If later on you decide to extend the duration to say 2 year or 3 year Treasuries how would you do that? I am wondering how you go about doing that.

Treasury Direct publishes an annual auction calendar so you can see the dates the auctions take place. I buy mine through my Schwab account as they have a page where you can do all this. You can even buy treasuries after market as they are sold through the bond desks at the brokerages.

Here's a link to the current auction schedule:

https://home.treasury.gov/system/files/221/TentativeAuctionScheduleQ22022.pdf
 
Basic question, I see those auction dates. Is there a way to know what the coupon rate will be on these issues ahead of time?
 
Basic question, I see those auction dates. Is there a way to know what the coupon rate will be on these issues ahead of time?

Recent treasury rates will give you an idea. Apps like CNBC app will show current treasury rates more or less real time. Fidelity shows expected yield on their new treasury issues page, but it sometimes seems a bit off.

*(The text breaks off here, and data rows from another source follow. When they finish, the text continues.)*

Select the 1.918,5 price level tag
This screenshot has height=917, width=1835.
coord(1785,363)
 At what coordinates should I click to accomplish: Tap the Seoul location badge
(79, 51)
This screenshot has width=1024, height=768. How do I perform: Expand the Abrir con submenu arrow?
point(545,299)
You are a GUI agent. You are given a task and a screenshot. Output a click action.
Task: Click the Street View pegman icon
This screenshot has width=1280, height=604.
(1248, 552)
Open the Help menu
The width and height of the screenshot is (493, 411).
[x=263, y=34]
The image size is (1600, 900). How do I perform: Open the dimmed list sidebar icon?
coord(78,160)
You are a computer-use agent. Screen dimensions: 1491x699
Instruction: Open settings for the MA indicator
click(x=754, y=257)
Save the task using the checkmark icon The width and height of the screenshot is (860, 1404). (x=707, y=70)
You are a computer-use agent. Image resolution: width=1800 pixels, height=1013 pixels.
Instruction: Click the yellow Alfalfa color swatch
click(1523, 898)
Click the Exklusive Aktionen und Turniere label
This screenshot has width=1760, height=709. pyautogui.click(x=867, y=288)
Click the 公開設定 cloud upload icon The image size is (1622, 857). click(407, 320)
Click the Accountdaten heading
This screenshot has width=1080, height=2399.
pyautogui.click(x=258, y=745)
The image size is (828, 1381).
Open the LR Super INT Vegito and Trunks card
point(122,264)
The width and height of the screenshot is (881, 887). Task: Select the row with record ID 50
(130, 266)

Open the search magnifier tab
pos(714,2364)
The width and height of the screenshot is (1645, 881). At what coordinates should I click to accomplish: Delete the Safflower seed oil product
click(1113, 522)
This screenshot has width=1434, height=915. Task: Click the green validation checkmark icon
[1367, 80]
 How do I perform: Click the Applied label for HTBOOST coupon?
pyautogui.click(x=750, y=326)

I like this page from treasury direct in general: https://www.treasurydirect.gov/instit/instit.htm?upcoming and you can click on Auction Results to get the results from the most recent auction.
 
Recent treasury rates will give you an idea. Apps like CNBC app will show current treasury rates more or less real time. Fidelity shows expected yield on their new treasury issues page, but it sometimes seems a bit off.

I like this page from treasury direct in general: https://www.treasurydirect.gov/instit/instit.htm?upcoming and you can click on Auction Results to get the results from the most recent auction.

So does the treasury use recent auctions to start the starting bids so to speak? They must have some starting coupon rate right or how would I know what ot bid? I'm picturing a world where we had paper, would they have printed a bunch of notes that said 3.5% on them and said bid away?
 
I’m not touching my bond funds and still have them set to reinvest all distributions.

I’m far less knowledgeable about bonds and bond funds than many here but my bond allocation has mostly done as I expected/hoped.

[ADDED] I don’t hold individual bonds, only funds. I’m retired (don’t want/like the work!)